▶ MATERIAL FOR THE TASK:
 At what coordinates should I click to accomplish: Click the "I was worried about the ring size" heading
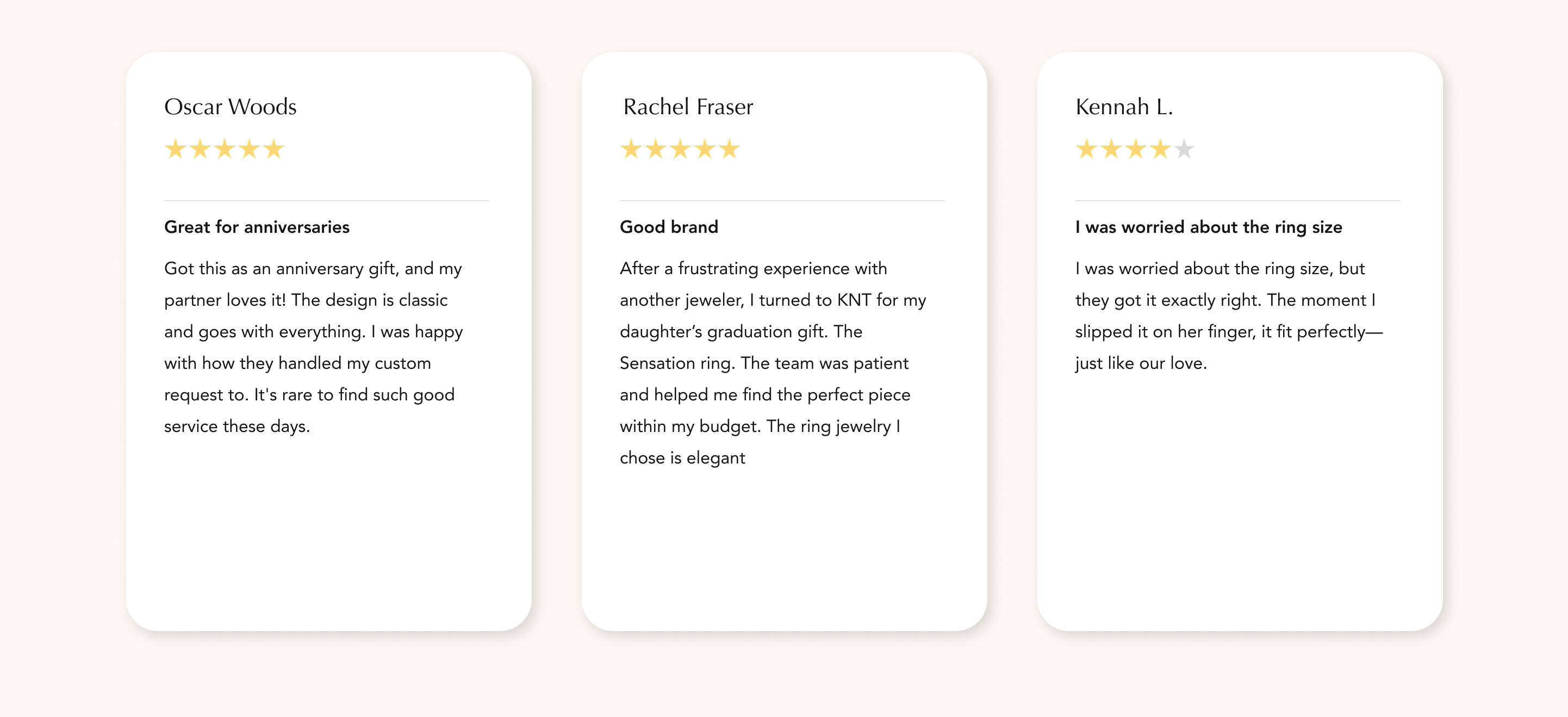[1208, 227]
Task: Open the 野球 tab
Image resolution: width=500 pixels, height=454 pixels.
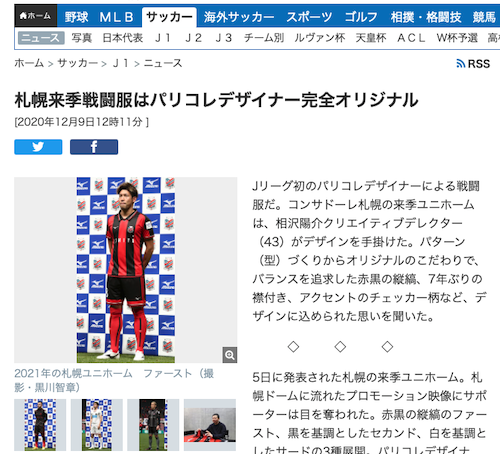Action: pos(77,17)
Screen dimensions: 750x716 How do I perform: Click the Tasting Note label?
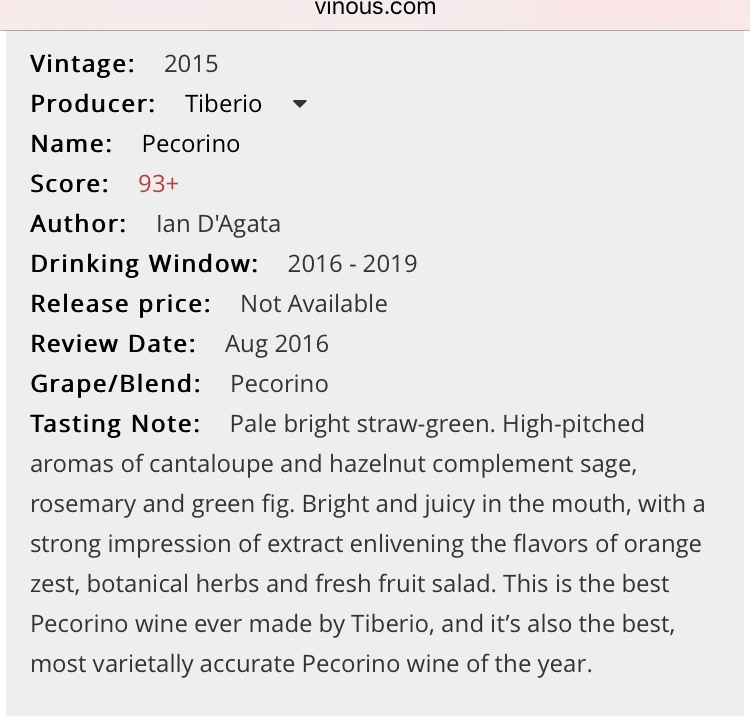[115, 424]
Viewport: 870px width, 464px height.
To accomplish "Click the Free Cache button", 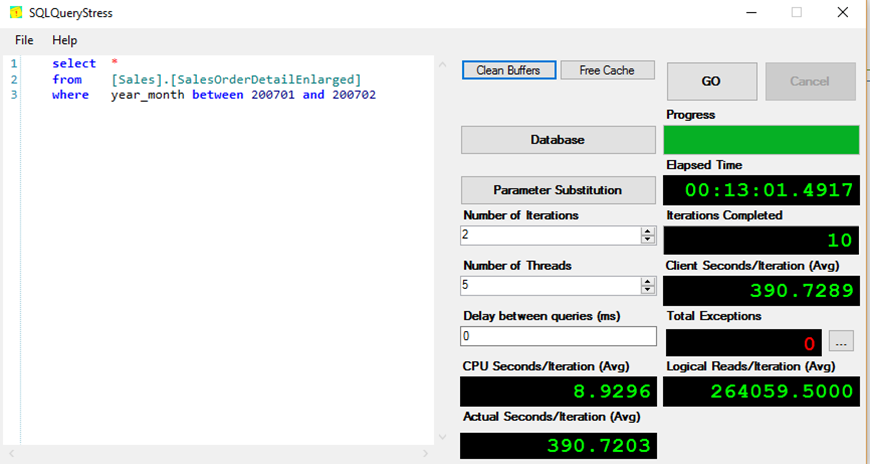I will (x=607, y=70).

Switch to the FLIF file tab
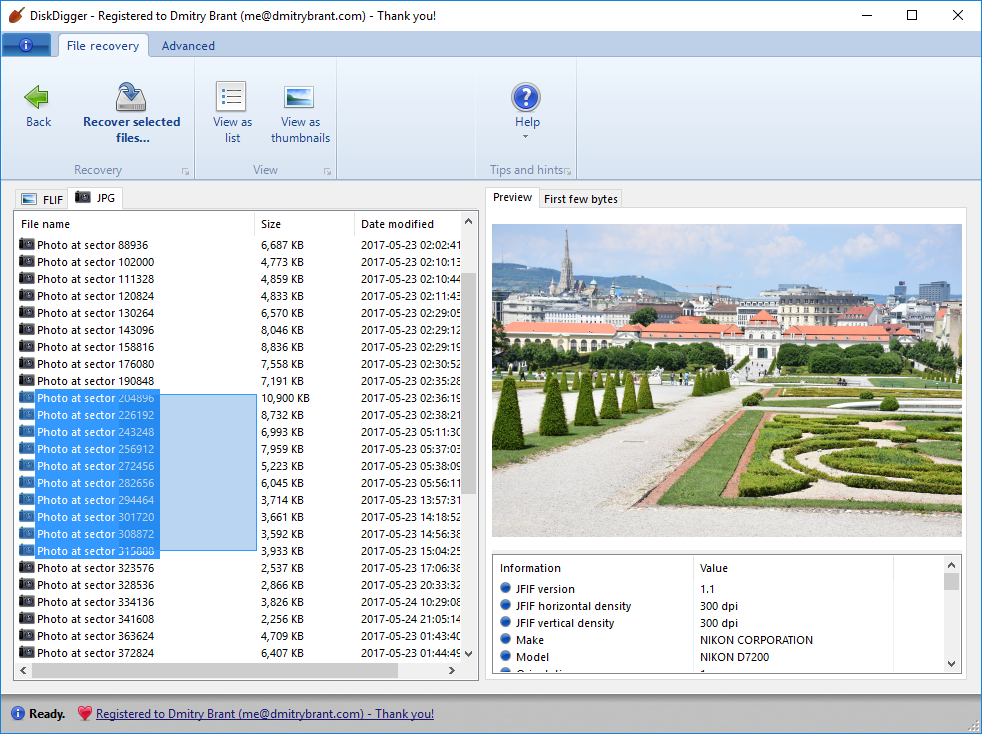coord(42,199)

▶ TASK REQUIREMENTS:
Pull out every line in the records above that contains the string "width", copying each line in full.

▶ EXERCISE SOLUTION:
Image resolution: width=500 pixels, height=454 pixels.
Viewport: 870px width, 464px height.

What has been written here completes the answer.